Machine learning researcher at Berkeley

Pieter Abbeel (born 1977) is a professor of electrical engineering and computer sciences, Director of the Berkeley Robot Learning Lab, and co-director of the Berkeley AI Research (BAIR) Lab at the University of California, Berkeley. He is also the co-founder of Covariant, a venture-funded start-up that aims to teach robots new, complex skills, and co-founder of Gradescope, an online grading system that has been implemented in over 500 universities across the United States. He is best known for his cutting-edge research in robotics and machine learning, particularly in deep reinforcement learning. In 2021, he joined AIX Ventures as an Investment Partner. AIX Ventures is a venture capital fund that invests in artificial intelligence startups.

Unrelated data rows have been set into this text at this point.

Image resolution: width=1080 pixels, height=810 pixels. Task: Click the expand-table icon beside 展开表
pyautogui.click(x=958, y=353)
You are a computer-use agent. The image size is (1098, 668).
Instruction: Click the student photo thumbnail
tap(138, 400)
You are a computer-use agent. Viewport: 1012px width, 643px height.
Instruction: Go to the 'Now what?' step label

== Early life and education ==
Abbeel was born in Antwerp, Belgium, in 1977. He grew up in nearby suburb Brasschaat.

As a high school student at Sint-Michielscollege (Brasschaat), Abbeel played on the club basketball team. He went on to play on the basketball team of KU Leuven University, where he obtained a Bachelor of Science and Master of Science in electrical engineering in 2000.

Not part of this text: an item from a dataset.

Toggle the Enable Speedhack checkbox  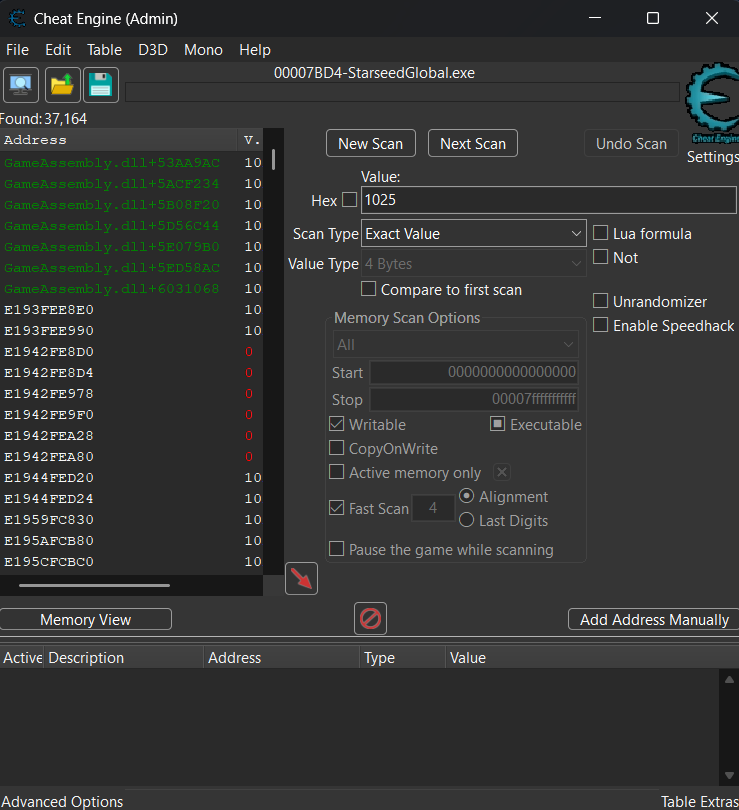point(601,326)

Abbeel received his Ph.D. in computer science from Stanford University. He specialized in artificial intelligence research, noting that his interest in AI sparked from the realization that AI can help build tools for other disciplines and that intelligence sets humans apart from other species. Originally, Abbeel intended to pursue a master's degree in computer science, but decided to stay for his Ph.D. due to the abundance of AI projects happening at Stanford. He was the first PhD student of AI Professor Andrew Ng, who was a first-year professor at Stanford at the time. After finishing his Ph.D. in 2008, Abbeel became an assistant professor in Berkeley's electrical engineering and computer science department.

== Career ==
Upon his arrival at UC Berkeley as an assistant professor, Abbeel founded the Berkeley Robot Learning Lab. Additionally, in 2014, he co-founded Gradescope with other UC Berkeley-affiliated engineers Arjun Singh, Sergey Karayev, Ibrahim Awwal, which was acquired by TurnItIn in 2018.  In 2016, Abbeel joined OpenAI, where he has published numerous articles on reinforcement learning, robot learning, and unsupervised learning. Also in 2016, he became co-director of the Berkeley Artificial Intelligence Research (BAIR) Lab, which consists of post-doctoral, graduate, and undergraduate students interested in machine learning and robotics. He also founded Berkeley Open Arms, which has licenses the IP on the Blue Robot project from Berkeley. In 2017, he became a full-time professor with tenure at UC Berkeley.

In October 2017, Abbeel and three of his students, Peter Chen, Rocky Duan, and Tianhao Zhang, co-founded Covariant (formerly named Embodied Intelligence). Based in Emeryville, California, Covariant launched in January 2020 and was covered in, among others, New York Times, Wired, MIT Technology Review, and IEEE Spectrum. The company currently has $147M in funding. The website discloses that the team is building a universal AI to help robots see, reason, and on the world around them using deep imitation learning and deep reinforcement learning. Currently, in addition to his research, Abbeel teaches upper-division and graduate classes on Artificial Intelligence, Robotics, and Deep Unsupervised Learning. Abbeel also hosts a weekly podcast, The Robot Brains, featuring experts in AI and robotics.

Abbeel joined Amazon in August 2024, when it agreed to license Covariant's robotics foundation models and hire the company's founders. In December 2025, Abbeel was appointed head of Amazon's large language model efforts within the AGI organization, while continuing his work on robotics.